In this version, Solaris looks less like Lem’s descriptions and more like a giant tangle of neurons in a brain, which suggests Solaris’s mind-like capacities in an overly obvious way that I did not appreciate. The movie also eliminates much of the ocean imagery and description so carefully crafted in Lem’s work. There are nevertheless some engaging plot twists. Dr. Snow is killed before Kris arrives at the space station and has been impersonated by his guest for the entire film, and in a final plot twist, Kris actually sends home the guest version of himself (which is completely new to the film) and stays behind with Rheya in an Earth-looking place, possibly a facsimile made by Solaris. This ending is more confusing than exciting, though, because it was previously established that guests could not leave Solaris without dying, hence Kris’s reluctance to leave Rheya. If so, where is the real Kris? While Tarkovsky’s ending left me pondering Kris’s cosmic destiny, Soderberg’s ending left me wondering what on Earth (or Solaris, I guess) was going on.

One thing that I enjoyed more about Soderberg’s version of Solaris, however, was the greater depth of Rheya’s character, particularly as compared to Lem’s portrayal. Although Rheya is unstable and suicidal in all three versions, she is nevertheless given an emotional depth in Solaris (2002) that Lem and Tarkovsky refuse her. Rheya seems like more of a child in his writing, and many of Kris’s descriptions of her sound condescending. In Tarkovsky’s version, Rheya (or Hari) also looks like a girl; although the age difference between her and Kris is supposedly ten years, it looks more like twenty or thirty. Natalya Bondarchuk of the 1972 version does an excellent job portraying Rheya’s existential anguish, but in the 2002 version, we get a deeper look into Natascha McElhone’s Rheya and her backstory. The connection between Rheya and Kris (played by George Clooney) in this version is also far more apparent than in the 1972 version, where Hari mostly stares sadly at Kris or into the distance in between suicide attempts.

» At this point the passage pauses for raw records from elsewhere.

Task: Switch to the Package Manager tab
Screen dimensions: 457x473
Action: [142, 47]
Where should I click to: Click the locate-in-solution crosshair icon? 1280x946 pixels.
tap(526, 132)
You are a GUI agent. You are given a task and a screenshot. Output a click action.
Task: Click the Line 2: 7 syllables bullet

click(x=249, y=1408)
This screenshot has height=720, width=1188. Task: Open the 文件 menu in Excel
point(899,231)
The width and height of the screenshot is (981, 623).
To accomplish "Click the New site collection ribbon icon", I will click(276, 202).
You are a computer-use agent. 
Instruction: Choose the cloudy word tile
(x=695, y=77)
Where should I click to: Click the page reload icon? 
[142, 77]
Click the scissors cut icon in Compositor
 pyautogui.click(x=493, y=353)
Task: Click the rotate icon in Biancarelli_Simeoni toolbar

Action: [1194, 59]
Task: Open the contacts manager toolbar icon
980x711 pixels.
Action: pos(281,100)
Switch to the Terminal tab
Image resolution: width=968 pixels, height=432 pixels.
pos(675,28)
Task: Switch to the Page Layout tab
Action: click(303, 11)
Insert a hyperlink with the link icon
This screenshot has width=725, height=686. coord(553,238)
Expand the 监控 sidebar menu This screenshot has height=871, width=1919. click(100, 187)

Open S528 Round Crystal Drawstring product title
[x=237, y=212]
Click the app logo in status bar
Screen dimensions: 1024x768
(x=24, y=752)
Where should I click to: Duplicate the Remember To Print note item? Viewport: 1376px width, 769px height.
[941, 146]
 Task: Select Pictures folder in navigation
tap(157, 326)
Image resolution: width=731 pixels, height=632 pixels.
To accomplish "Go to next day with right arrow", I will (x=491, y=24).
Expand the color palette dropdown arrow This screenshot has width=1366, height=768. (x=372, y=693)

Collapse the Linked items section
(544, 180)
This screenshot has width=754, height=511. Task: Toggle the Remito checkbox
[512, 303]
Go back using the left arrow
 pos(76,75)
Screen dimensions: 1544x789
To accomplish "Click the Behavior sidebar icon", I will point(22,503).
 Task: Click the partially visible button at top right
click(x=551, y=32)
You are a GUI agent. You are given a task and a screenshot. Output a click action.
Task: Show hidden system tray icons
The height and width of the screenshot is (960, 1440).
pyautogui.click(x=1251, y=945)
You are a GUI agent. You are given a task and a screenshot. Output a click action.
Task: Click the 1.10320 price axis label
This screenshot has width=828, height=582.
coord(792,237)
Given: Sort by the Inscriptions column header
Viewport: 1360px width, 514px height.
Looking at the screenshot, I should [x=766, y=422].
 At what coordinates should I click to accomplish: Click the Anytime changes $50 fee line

Both adaptations take different centers of Lem’s novel and expand them into (somewhat) complete worlds. While I found the grittiness of Tarkovsky’s Solaris to be more engaging, the long runtime and experimental shots sometimes drew on my patience. Soderbergh’s Solaris, meanwhile, lacked some of Tarkovsky’s philosophical depth while creating more engaging and relatable main characters. Much can be said for both. And for all the declaiming about the book being better than the movie, I can always ask this counter question: does the movie owe it to the book, the author, or its audience to be faithful in any sense of the word? Is art innovation or perfection? Ironically, in Tarkovsky’s Solaris, there is a moment near the beginning of the film when Berton, a former pilot on Solaris, tells Kris’s father that he likes his house, a homey country cabin; Kris’s father says that he built it identically to his father’s because he finds innovation useless. Why change something that’s already good? Perhaps Lem asked Tarkovsky the same thing, and he didn’t care.